We in the West have found that the vitality of our art has been nourished chiefly by the influx of new material. The spur to our artists has been the zest of exploration. The painters of the East have remained content to repeat the same motive for century after century. And not only this, but they have remained content with the same means of expression, eschewing the representation of relief as well as of light and shadow. Our painters, on the contrary, have tried to press the utmost possible amount of matter into their medium; they have sought not only the effects of painting pure and simple, but the effects of relief as given by sculpture and of depths of space as given by architecture, They have explored the anatomy of the body, the effects of atmosphere on shape and color, they have challenged the intensest pitch of the sun’s radiance. Now it is easy to envisage the history of Western painting as a progress in scientific mastery. But after all, science is science and art is art, and these are two very different things.
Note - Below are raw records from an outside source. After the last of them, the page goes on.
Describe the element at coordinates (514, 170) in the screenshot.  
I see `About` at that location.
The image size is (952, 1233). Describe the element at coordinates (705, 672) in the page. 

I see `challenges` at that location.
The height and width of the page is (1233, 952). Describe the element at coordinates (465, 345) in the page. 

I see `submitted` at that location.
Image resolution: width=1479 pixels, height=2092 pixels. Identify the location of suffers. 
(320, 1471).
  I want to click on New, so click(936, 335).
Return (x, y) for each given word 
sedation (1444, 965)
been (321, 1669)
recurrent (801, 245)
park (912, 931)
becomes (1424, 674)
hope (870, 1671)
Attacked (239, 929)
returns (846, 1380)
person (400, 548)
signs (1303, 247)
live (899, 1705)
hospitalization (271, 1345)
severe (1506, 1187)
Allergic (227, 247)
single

If there is a progress in painting, and if that progress is in scientific mastery of materials, what is the end to which painting progresses? We can but answer, the production on a flat surface of the complete illusion of appearances. Yet we know very well that the attainment of this end, which seems indeed well within our grasp, will not satisfy us. The truth is, there is no end to art till humanity comes to an end, till the hopes of humanity are over, the desires of humanity are extinguished. Shall we say, then, there is no progress? No: but the progress lies not in scientific mastery; it lies in that perpetual readjustment of life which craves an everfresh answer, a profounder, sincerer, more pregnant answer to those questions, What do I mean in the world? What does the world mean to me? It lies in the conquest of matter for the spirit. When we think of art in this way, how little seems to have been done! But then how vast the future! The art of the West has been like a fire, choked with the fuel which we have heaped on it so eagerly; burning fiercely but turbidly, with smoke and crackling. In the art of the East the flame has burned far clearer and purer: the danger for it is rather inanition from want of fresh fuel. How much, what a plenitude of material has our Western art to consume! how grand an inspiration remains!